EXERCISE A
Write out the part of the post on Java persistence with JPA that opens with the words containing "This is the" and closes with "(EJB3) in JSR-220.", copying it exactly.

This is the final post of a series where we have looked at persistence options in Java. In part 1 we looked at rolling your own lightweight solution and in part 2 we visited BerkeleyDB as an embeddable non-SQL solution. In this final piece, we look at the Java Persistence API (JPA) which was accepted as part of Enterprise Javabeans 3.0 (EJB3) in JSR-220.
We’ll break format from the first post in this series, but rest assured that JPA addresses every issue we brought up. JPA (and its implementations) are humongous beasts and we highly suggest Java Persistence with Hibernate for more advanced features and a deeper understanding.
Everybody knows setup and installation is boring, so we’ll leave that to the end. This way we can get down to business.
Defining your Persistent Objects
The fantastic thing about JPA is that it allows you to define the persistence of your classes entirely using Java 5 annotations, and the implementation will translate this into native SQL to speak with any database of your choice. A class is made persistent simply by adding the @Entity annotation and an @Id
@Entity
public class MyClass {
@Id
@GeneratedValue
private Long id;
@Column(nullable = false, name = "MY_TEXT_COLUMN")
private String text;
...
}
You can choose to be in control of ID generation if you want, but most of the time you’ll want to let the database create one for you with @GeneratedValue. (Note that you can browse all the Javadocs at the Hibernate EJB3 API Documentation pages). The code above will result in an SQL schema for a table called “MYCLASS” with a column named “MYCLASS_ID” that is autogenerated and a custom-named column called “MY_TEXT_COLUMN” which stores some text that can’t be null.
Unfortunately, because everything is considered to be a JavaBean it means you have to add in a ridiculous amount of boilerplate in your code to be fully compliant. When you see ... in these examples, it means you should really add a parameter-less public constructor, implement Serializable and add getters/setters for all the fields (even the ID which cannot be changed here). Hibernate is forgiving, but other implementations may not be.
There is a subtle problem with the example above with regards to the text column. Namely, it will store the text as a variable length character array… which is usually quite a restrictive length. If you want to store anything as large as the text for a blog post or comment, you should really be using @Lob
@Entity
public class MyClass extends NonEntityClass {
// you can use Strings for keys if it
// makes sense for your data structures
// (i.e. a string is a unique identifier)
@Id
private String id;
// this can hold as much text as you care to throw at
// it, and should support UTF-8 encoding too!
// as long as you set your database up to use utf8
// e.g. in PostgreSQL "create database mydb with encoding='utf8';"
@Lob
private String reallyLongText;
// the 'transient' keyword does nothing to the
// SQL persistent form, so be careful when porting
// Serializable classes to JPA that you use the
// EJB3 equivalent annotation
@Transient
private Long trans;
// must use this if the field is an @Entity with 1-to-1 multiplicity
// we may also want to use ManyToOne if other MyClass objects can reference
// this particular instance
@OneToOne
private MyOtherPersistentClass other;
@Embedded
private MyEmbeddableClass embedded;
...

EXERCISE B
Give again, word for word, the part of the records that opens with the line containing "1 (866) 293-CSPI (2774) (101, 2019)" and runs through the end of the records. Leave the pictures out.

Records of locating words and elements:
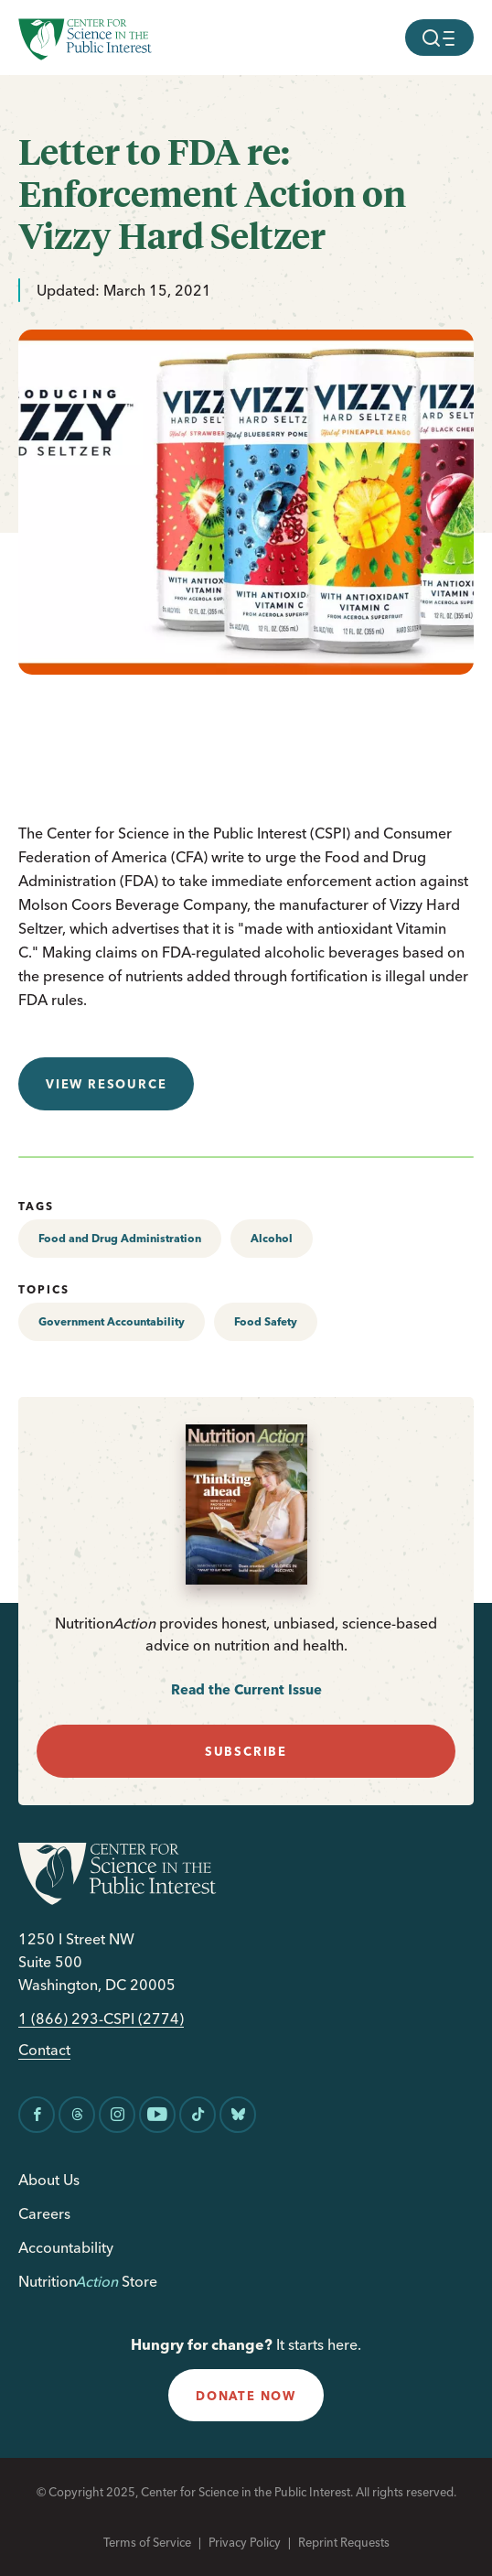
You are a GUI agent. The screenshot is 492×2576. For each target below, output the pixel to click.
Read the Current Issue (246, 1689)
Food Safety (265, 1321)
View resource (106, 1084)
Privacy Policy (245, 2542)
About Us (49, 2179)
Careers (44, 2213)
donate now (246, 2395)
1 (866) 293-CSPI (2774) (101, 2019)
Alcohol (272, 1238)
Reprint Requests (344, 2542)
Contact (44, 2050)
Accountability (65, 2247)
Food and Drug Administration (119, 1238)
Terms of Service (147, 2542)
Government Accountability (111, 1321)
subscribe (246, 1751)
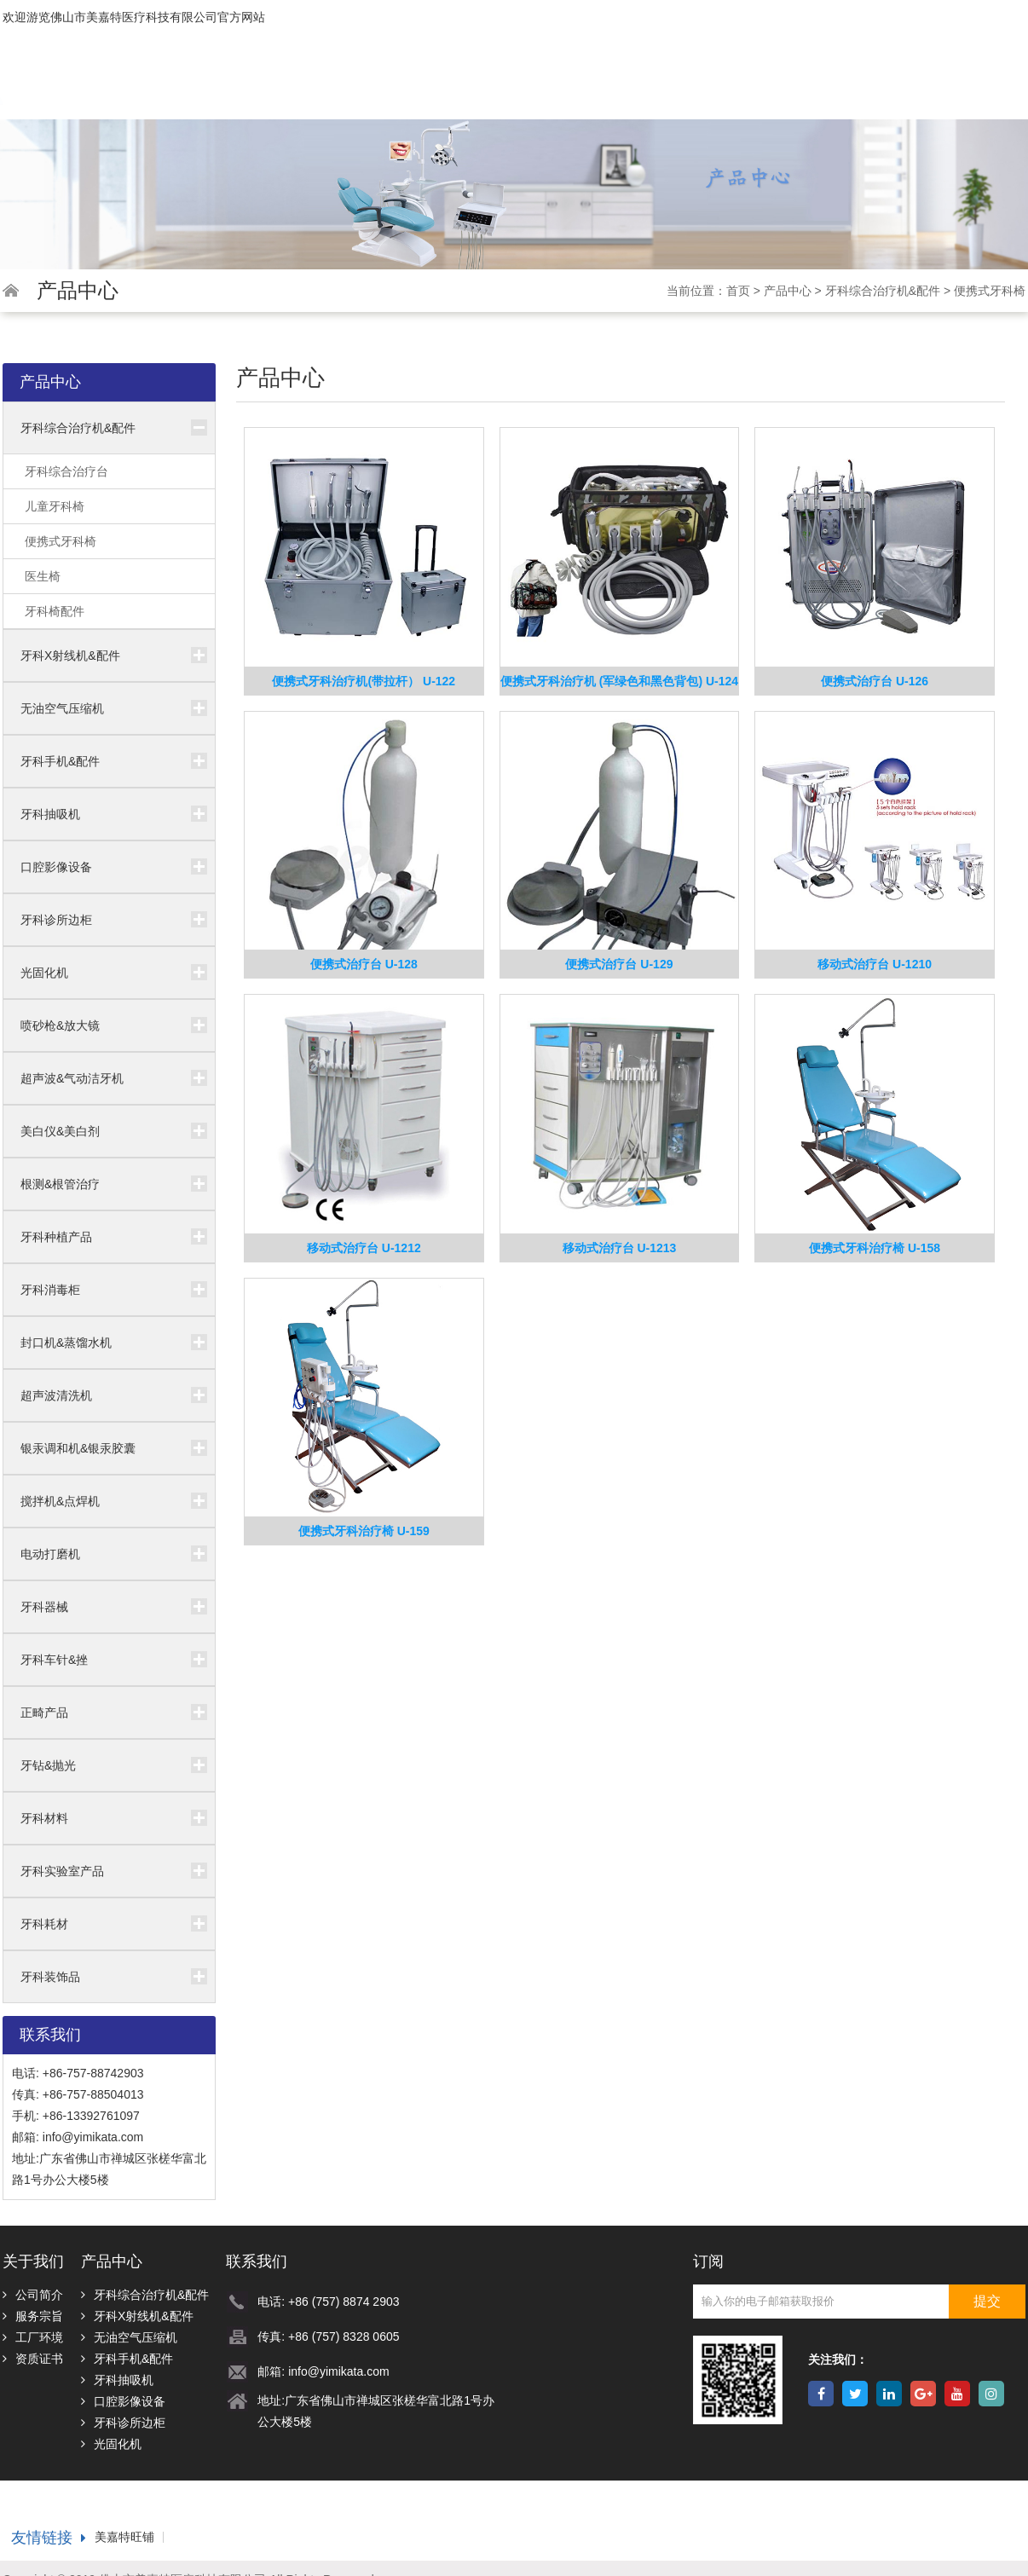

WORKED SOLUTION A
This is the final post of a series where we have looked at persistence options in Java. In part 1 we looked at rolling your own lightweight solution and in part 2 we visited BerkeleyDB as an embeddable non-SQL solution. In this final piece, we look at the Java Persistence API (JPA) which was accepted as part of Enterprise Javabeans 3.0 (EJB3) in JSR-220.

WORKED SOLUTION B
1 (866) 293-CSPI (2774) (101, 2019)
Alcohol (272, 1238)
Reprint Requests (344, 2542)
Contact (44, 2050)
Accountability (65, 2247)
Food and Drug Administration (119, 1238)
Terms of Service (147, 2542)
Government Accountability (111, 1321)
subscribe (246, 1751)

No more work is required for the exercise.